Records to use =>
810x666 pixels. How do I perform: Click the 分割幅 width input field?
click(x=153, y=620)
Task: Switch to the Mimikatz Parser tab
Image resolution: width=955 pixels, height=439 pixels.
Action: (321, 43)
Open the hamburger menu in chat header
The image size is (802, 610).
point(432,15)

What is being asked => Restate the records above verbatim, omitting no line.

Written response =>
810x666 pixels. How do I perform: Click the 分割幅 width input field?
click(x=153, y=620)
Task: Switch to the Mimikatz Parser tab
Image resolution: width=955 pixels, height=439 pixels.
Action: (321, 43)
Open the hamburger menu in chat header
The image size is (802, 610).
point(432,15)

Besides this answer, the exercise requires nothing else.